Saturday, September 29, 2012
Our current ship, the Zuiderdam, was much larger and the tides this time were very low. So the ship stopped outside of the fjord and we transferred to a smaller chartered catamaran for the trip to the glaciers.
Here we are on the second deck of the tour boat watching our ship sail away towards Juneau
This the first time I've gotten a look at the true size of the ship. Big mama.
This catamaran is a twin to the boat we were on.
Indeed that catamaran had received off loaded passenger from a Celebrity Cruise ship just prior to our arrival. We would shadow each other during the five hour trip.
First we crossed over the Sawyer Bar, a terminal glacial moraine that blocks the entrance to the fjord to large ships at low tide. First thing we saw was a humpback whale. Alas I was too cold and too slow to get a picture.
Soon however we found a black bear scouring the rocks during low tide looking for shell fish and other food.
There weren't very many boats in the fjord and they were all small.
The scale of what you saw was hard to process. This photo is showing a thousand feet of relief.
This for example is South Sawyer Glacier and it is two miles away. Those little pieces of ice in the water are pretty much full grown size icebergs and they made it too dangerous for a boat/ship of any size to approach it. Last year we sailed right up to the glacier's face in our cruise ship. This year we dare not go into that arm at all. The sides inside of the fjord were often 7000 feet high and 2000 feet deep.
This berg is about the size of our boat. Remember only 10% is showing above the water. The bathtub ring on the rocks is the high tide line.
On the shallower south side of the fjord this berg is currently ground on a sand bar at low tide.

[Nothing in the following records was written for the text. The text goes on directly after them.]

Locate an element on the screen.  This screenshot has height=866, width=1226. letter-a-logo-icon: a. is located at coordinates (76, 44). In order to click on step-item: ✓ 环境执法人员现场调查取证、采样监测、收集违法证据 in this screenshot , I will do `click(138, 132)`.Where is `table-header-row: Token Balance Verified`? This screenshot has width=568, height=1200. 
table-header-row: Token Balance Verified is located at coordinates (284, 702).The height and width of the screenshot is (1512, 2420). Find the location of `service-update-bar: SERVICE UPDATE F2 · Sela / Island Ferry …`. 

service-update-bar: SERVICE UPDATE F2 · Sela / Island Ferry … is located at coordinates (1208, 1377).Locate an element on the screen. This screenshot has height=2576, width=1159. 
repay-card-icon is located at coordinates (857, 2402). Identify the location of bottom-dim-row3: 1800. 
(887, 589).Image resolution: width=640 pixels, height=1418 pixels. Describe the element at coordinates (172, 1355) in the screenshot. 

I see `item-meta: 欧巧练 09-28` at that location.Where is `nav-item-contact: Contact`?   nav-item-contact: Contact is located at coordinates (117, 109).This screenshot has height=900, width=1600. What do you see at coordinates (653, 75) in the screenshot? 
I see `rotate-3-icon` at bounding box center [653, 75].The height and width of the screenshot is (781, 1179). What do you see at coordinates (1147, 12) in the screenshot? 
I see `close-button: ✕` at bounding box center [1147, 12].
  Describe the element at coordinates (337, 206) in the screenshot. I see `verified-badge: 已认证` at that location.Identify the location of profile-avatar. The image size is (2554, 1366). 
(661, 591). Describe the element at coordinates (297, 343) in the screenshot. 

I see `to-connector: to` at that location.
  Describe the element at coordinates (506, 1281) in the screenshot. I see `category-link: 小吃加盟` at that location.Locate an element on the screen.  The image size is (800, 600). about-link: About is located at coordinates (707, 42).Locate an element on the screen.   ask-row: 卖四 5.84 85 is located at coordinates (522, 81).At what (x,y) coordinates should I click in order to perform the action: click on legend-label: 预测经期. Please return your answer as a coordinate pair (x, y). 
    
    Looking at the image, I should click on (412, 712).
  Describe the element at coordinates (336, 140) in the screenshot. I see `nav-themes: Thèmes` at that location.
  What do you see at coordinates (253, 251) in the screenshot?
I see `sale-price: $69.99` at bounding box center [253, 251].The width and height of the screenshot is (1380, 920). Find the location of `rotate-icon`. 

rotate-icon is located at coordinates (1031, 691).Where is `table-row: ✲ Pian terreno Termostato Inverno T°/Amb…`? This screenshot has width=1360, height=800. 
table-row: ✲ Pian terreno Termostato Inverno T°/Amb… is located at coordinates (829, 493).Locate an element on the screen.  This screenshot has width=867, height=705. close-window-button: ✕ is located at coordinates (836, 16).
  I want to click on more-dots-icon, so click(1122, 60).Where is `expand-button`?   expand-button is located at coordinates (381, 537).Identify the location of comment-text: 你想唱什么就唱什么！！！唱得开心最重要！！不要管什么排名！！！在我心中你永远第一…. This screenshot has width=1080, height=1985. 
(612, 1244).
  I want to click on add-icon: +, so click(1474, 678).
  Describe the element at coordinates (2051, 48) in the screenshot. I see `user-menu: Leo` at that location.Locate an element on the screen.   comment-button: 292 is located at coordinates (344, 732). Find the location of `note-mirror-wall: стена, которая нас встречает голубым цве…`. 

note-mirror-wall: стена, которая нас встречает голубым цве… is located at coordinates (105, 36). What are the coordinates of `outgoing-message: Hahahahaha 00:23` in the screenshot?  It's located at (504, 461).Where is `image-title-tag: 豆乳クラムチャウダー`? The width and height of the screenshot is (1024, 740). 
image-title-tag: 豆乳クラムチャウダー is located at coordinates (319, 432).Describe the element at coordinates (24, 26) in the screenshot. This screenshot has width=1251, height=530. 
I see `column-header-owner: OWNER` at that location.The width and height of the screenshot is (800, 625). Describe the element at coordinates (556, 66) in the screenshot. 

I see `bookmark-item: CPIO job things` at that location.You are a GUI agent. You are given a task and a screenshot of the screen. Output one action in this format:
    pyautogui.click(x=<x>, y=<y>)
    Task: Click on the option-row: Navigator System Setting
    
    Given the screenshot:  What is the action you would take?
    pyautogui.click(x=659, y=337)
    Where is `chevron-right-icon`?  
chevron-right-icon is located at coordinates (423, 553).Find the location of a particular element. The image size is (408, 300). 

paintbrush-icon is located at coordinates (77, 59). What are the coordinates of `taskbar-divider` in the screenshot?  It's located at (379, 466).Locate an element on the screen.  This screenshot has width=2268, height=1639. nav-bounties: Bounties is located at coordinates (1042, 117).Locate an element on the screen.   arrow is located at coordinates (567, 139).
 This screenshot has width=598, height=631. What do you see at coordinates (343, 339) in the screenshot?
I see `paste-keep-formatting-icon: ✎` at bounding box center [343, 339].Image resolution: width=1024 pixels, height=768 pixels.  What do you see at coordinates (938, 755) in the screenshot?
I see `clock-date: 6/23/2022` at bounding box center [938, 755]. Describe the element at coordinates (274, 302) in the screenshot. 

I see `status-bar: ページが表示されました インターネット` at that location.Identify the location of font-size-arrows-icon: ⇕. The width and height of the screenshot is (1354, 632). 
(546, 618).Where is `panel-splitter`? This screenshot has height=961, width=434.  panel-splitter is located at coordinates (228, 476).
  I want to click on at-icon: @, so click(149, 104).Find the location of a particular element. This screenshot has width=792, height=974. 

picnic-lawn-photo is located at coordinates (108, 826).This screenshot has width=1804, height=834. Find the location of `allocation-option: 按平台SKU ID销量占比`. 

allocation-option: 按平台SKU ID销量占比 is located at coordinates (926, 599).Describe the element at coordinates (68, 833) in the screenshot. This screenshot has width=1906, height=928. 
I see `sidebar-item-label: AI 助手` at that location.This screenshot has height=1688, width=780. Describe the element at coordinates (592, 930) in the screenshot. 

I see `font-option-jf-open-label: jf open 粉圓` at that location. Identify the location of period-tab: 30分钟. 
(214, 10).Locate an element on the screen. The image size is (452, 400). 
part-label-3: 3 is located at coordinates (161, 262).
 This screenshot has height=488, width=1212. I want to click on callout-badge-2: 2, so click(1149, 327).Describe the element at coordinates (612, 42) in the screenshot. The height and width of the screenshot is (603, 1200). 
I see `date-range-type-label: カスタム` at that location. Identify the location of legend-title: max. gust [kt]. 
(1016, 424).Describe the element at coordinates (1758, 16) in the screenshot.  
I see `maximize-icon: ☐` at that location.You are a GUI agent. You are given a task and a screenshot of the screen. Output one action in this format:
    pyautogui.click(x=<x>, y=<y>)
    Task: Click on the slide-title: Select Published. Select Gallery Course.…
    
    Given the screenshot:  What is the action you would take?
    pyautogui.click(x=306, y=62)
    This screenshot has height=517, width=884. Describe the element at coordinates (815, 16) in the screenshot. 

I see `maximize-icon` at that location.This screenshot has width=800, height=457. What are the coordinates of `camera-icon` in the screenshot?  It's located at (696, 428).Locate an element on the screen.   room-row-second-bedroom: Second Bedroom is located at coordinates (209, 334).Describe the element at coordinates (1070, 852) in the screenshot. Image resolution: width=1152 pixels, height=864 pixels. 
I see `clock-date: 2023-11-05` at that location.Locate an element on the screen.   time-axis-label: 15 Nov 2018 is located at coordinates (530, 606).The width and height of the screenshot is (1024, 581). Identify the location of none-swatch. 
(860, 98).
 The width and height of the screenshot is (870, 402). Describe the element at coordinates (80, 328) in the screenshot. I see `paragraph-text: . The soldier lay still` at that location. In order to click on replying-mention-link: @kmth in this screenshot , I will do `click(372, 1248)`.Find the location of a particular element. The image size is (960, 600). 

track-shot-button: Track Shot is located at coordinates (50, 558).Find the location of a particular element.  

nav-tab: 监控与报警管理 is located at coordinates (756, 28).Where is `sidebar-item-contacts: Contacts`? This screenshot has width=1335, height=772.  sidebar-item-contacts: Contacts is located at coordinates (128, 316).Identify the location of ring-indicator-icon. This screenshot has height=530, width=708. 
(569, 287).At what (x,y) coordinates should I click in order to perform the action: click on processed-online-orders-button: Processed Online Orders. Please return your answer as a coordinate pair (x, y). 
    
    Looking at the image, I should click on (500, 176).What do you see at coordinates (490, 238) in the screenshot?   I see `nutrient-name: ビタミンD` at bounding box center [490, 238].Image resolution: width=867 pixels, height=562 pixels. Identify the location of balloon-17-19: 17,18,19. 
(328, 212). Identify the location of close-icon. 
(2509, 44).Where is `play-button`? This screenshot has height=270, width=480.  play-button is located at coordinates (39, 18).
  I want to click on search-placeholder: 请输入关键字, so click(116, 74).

This is the North Arm Sawyer Glacier.
The front ice is about 40 feet high and the back face is around 70 feet.
Here the low tide has revealed how the glacier front actually hangs out over into the water. This is where the weight of the ice causes the glacier to calve.
Without something to give it scale it looks kind of small.
One lone seal. During the period of spring seal births there would be hundreds of mothers and pups here. Their enemy, the orcas, do not like to swim into the icy fjords.
Back in Juneau after the 5 hour plus excursion we find our ship and rejoin it.
Juneau is very much a straight up and down place. Knowing we would be back here later in the trip, we opted for a nap.
Wednesday, September 26, 2012
Talk about a green roof.
This one too.
I didn't do it, honest.
It was two weeks before I finally found out what made these.
To small to be a whale and never saw a dolphin or anything else break the surface.
Later I would learn these were made by Dalls Porpoise.
Now this is known as a whale's foot print. They don't break the surface but cause the water to well up as they swim underneath.
Humpback were all along the way. Only problem was they weren't close in when I had my camera. Here is one surfacing several hundred yards off the side of the ship.
This is what a Humpback Whale looks like when they blow a spout. Up close it is a lot more spectacular.
On this ship we had a balcony, but boy was it wet and cold out there.
Monday, September 24, 2012
Most people watched them for two minutes maybe three. Jeannie and I sat and watched them for one and a half hours.
I was hoping to see a naked female scientist swimming with them. But that is in Russia. Besides Jeannie would have made me leave.